• [ASSIGNMENT] Nothing but the listing below, retyped exactly, should appear in the answer.
· · ·
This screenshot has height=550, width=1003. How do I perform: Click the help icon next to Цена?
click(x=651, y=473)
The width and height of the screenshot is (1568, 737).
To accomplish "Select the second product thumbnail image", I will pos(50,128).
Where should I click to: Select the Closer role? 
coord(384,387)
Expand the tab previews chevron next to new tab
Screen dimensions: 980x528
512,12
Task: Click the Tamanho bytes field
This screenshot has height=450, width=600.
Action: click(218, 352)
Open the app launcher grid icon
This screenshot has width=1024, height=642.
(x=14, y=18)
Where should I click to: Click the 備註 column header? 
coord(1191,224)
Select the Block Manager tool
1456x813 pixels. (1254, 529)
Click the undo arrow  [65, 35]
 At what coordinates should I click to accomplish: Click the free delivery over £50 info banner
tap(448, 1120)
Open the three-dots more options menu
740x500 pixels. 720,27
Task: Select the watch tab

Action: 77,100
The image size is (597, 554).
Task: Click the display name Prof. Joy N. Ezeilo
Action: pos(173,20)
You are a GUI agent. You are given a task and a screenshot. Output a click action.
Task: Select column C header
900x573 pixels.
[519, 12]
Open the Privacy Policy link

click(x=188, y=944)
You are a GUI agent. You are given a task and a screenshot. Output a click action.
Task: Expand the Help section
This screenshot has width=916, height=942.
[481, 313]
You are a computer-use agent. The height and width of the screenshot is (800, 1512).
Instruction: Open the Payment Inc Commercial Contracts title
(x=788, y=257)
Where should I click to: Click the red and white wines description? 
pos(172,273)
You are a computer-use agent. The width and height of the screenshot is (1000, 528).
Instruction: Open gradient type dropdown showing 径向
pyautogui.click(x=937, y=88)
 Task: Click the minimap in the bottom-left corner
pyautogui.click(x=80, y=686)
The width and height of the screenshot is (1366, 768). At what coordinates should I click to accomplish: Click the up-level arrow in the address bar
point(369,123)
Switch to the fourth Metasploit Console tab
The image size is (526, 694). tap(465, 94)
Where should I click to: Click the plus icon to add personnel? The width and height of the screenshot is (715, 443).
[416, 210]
· · ·
• [TASK OUTPUT]
This screenshot has height=550, width=1003. How do I perform: Click the help icon next to Цена?
click(x=651, y=473)
The width and height of the screenshot is (1568, 737).
To accomplish "Select the second product thumbnail image", I will pos(50,128).
Where should I click to: Select the Closer role? 
coord(384,387)
Expand the tab previews chevron next to new tab
Screen dimensions: 980x528
512,12
Task: Click the Tamanho bytes field
This screenshot has height=450, width=600.
Action: click(218, 352)
Open the app launcher grid icon
This screenshot has width=1024, height=642.
(x=14, y=18)
Where should I click to: Click the 備註 column header? 
coord(1191,224)
Select the Block Manager tool
1456x813 pixels. (1254, 529)
Click the undo arrow  [65, 35]
 At what coordinates should I click to accomplish: Click the free delivery over £50 info banner
tap(448, 1120)
Open the three-dots more options menu
740x500 pixels. 720,27
Task: Select the watch tab

Action: 77,100
The image size is (597, 554).
Task: Click the display name Prof. Joy N. Ezeilo
Action: pos(173,20)
You are a GUI agent. You are given a task and a screenshot. Output a click action.
Task: Select column C header
900x573 pixels.
[519, 12]
Open the Privacy Policy link

click(x=188, y=944)
You are a GUI agent. You are given a task and a screenshot. Output a click action.
Task: Expand the Help section
This screenshot has width=916, height=942.
[481, 313]
You are a computer-use agent. The height and width of the screenshot is (800, 1512).
Instruction: Open the Payment Inc Commercial Contracts title
(x=788, y=257)
Where should I click to: Click the red and white wines description? 
pos(172,273)
You are a computer-use agent. The width and height of the screenshot is (1000, 528).
Instruction: Open gradient type dropdown showing 径向
pyautogui.click(x=937, y=88)
 Task: Click the minimap in the bottom-left corner
pyautogui.click(x=80, y=686)
The width and height of the screenshot is (1366, 768). At what coordinates should I click to accomplish: Click the up-level arrow in the address bar
point(369,123)
Switch to the fourth Metasploit Console tab
The image size is (526, 694). tap(465, 94)
Where should I click to: Click the plus icon to add personnel? The width and height of the screenshot is (715, 443).
[416, 210]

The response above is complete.